Art. 167 MwStSysRL könnte nach Auffassung des FG eine andere Bewertung in den Fällen gebieten, in denen das nationale Recht den Entstehungszeitpunkt des Vorsteuerabzugsrechts abweichend von Art. 167 MwStSysRL in einen früheren Besteuerungszeitraum verlagert, der Anspruch in diesem Besteuerungszeitraum nicht geltend gemacht worden ist und eine nachträgliche Geltendmachung - wie unter den Umständen des Ausgangsfalls - nach nationalem Recht ausgeschlossen ist. Nach der ständigen Rechtsprechung des EuGH handelt es sich bei dem Vorsteuerabzugsrecht um ein Grundprinzip des gemeinsamen Mehrwertsteuersystems, durch das die Neutralität der MwSt gewährleistet werden soll. Das Recht zum Vorsteuerabzug ist ein integraler Bestandteil des Mechanismus der MwSt und kann grundsätzlich nicht eingeschränkt werden. Gemäß Art. 179 MwStSysRL ist das Vorsteuerabzugsrecht auch nach dem Unionsrecht grundsätzlich für den Besteuerungszeitraum auszuüben, in dem es entstanden ist.
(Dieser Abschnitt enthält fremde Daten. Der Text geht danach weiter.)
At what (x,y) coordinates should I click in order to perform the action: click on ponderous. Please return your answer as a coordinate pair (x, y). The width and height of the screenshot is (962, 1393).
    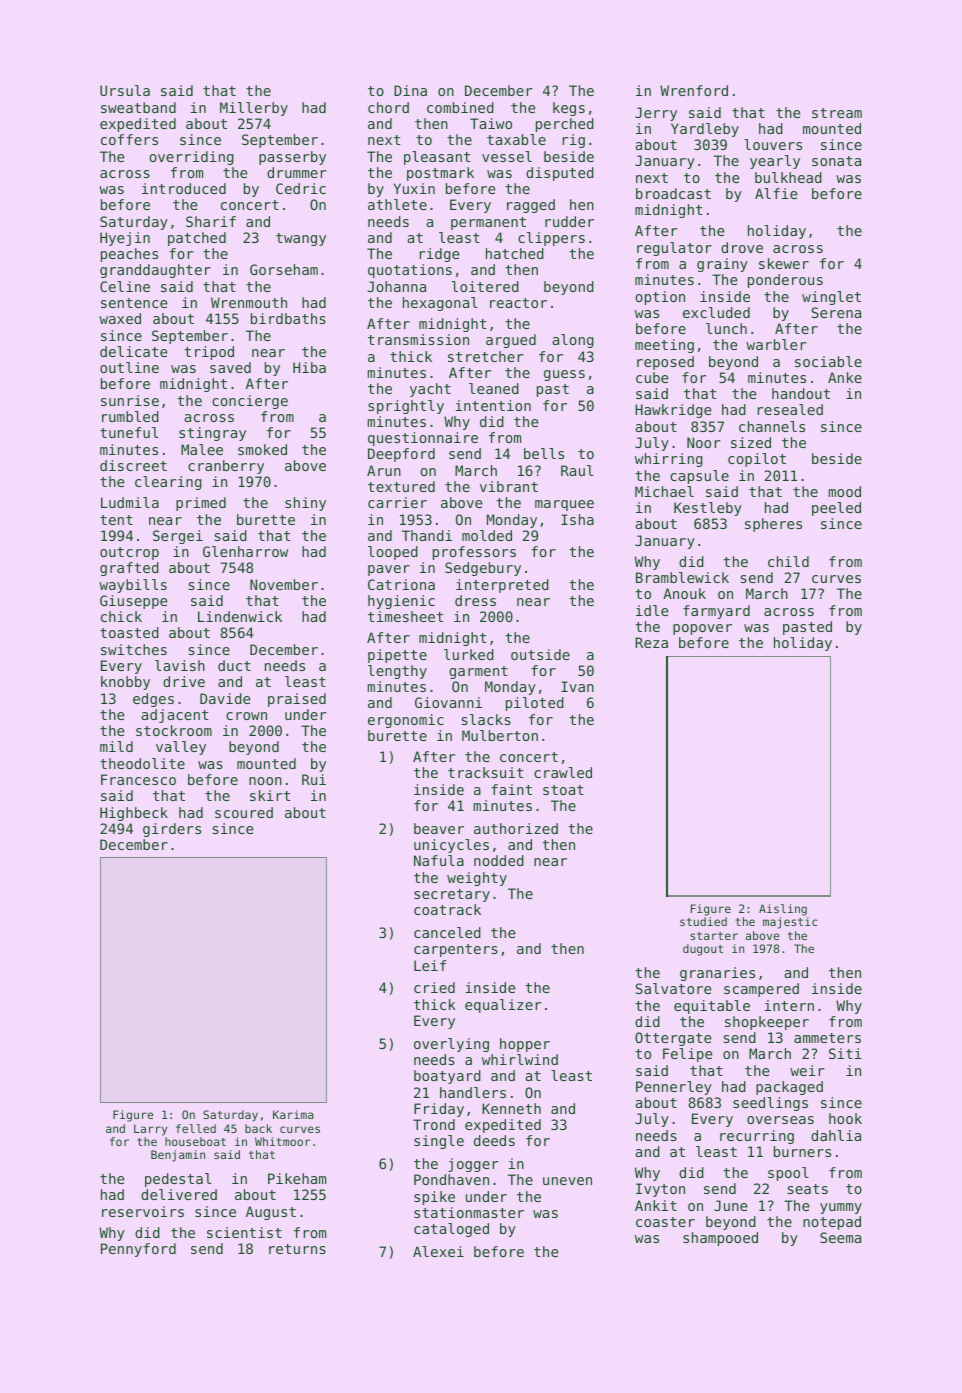
    Looking at the image, I should click on (785, 281).
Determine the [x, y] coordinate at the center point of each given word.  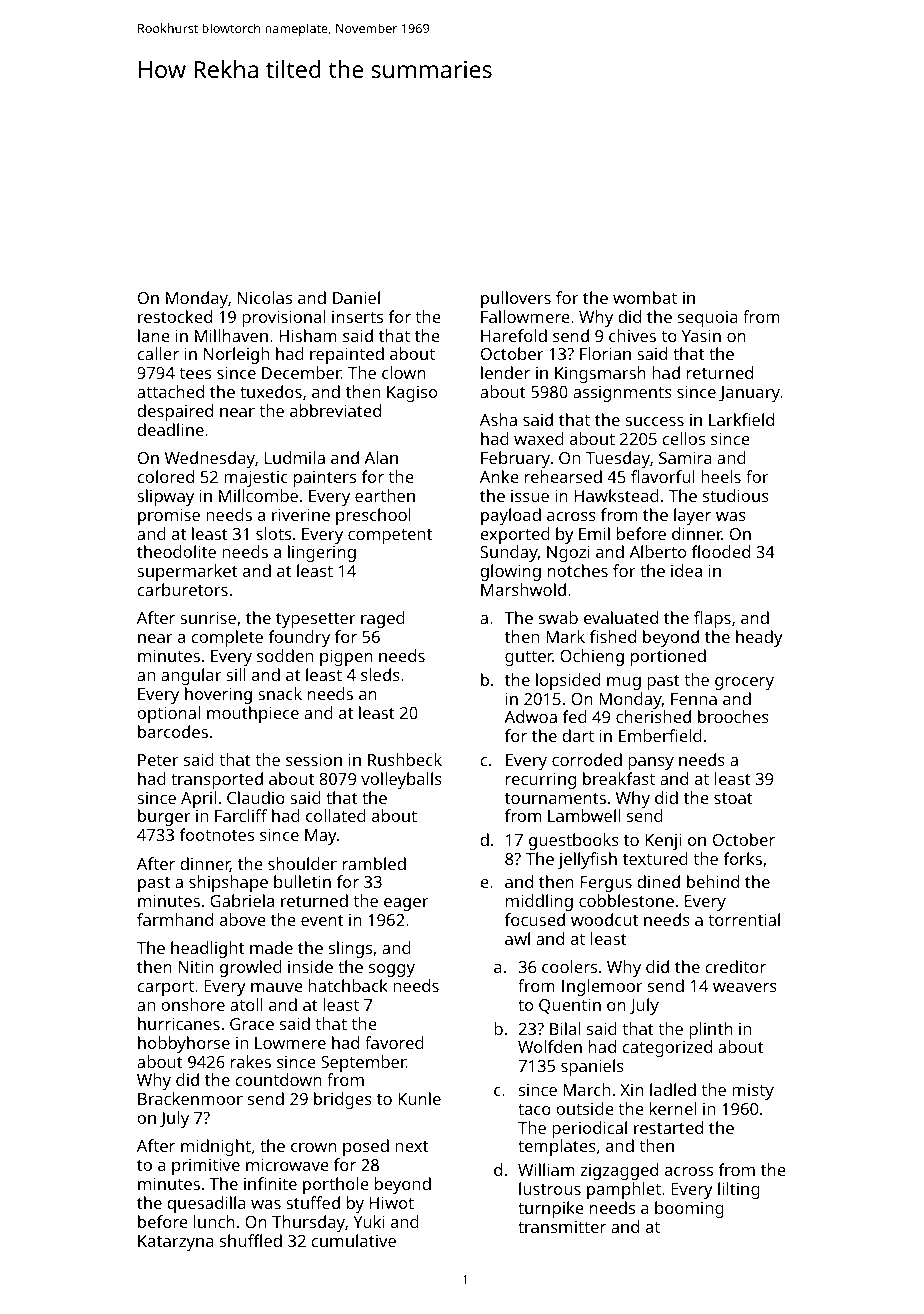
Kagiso [412, 394]
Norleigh [236, 355]
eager [406, 904]
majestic [256, 479]
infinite [270, 1183]
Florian [605, 353]
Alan [381, 457]
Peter [158, 760]
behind [713, 881]
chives [632, 335]
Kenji [663, 842]
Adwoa [530, 716]
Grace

Zwar können die Mitgliedstaaten gemäß Art. 180 MwStSysRL einen Vorsteuerabzug gestatten, der nicht nach Art. 179 MwStSysRL vorgenommen worden ist; der deutsche Gesetzgeber hat von dieser Möglichkeit aber keinen Gebrauch gemacht. Gleichwohl könnte es nach Auffassung des FG die grundlegende Bedeutung des Vorsteuerabzugsrechts notwendig machen, dem Unternehmer die Möglichkeit zu geben, die Vorsteuer unter Umständen wie denen des Ausgangsfalls auch dann für den sich nach Art. 167 MwStSysRL ergebenden Besteuerungszeitraum geltend zu machen, wenn das nationale Recht von Art. 167 MwStSysRL abweicht. Dies könnte nach Auffassung des FG jedenfalls dann geboten sein, wenn die Geltendmachung in dem nach nationalem Recht zutreffenden Besteuerungszeitraum nicht mehr möglich ist, um auch in diesem Fall die Neutralität des Mehrwertsteuersystems sicherzustellen. Denn in dieser Konstellation wirkt sich die - für den Unternehmer an sich vorteilhafte - Abweichung von Art. 167 MwStSysRL zu dessen Nachteil aus.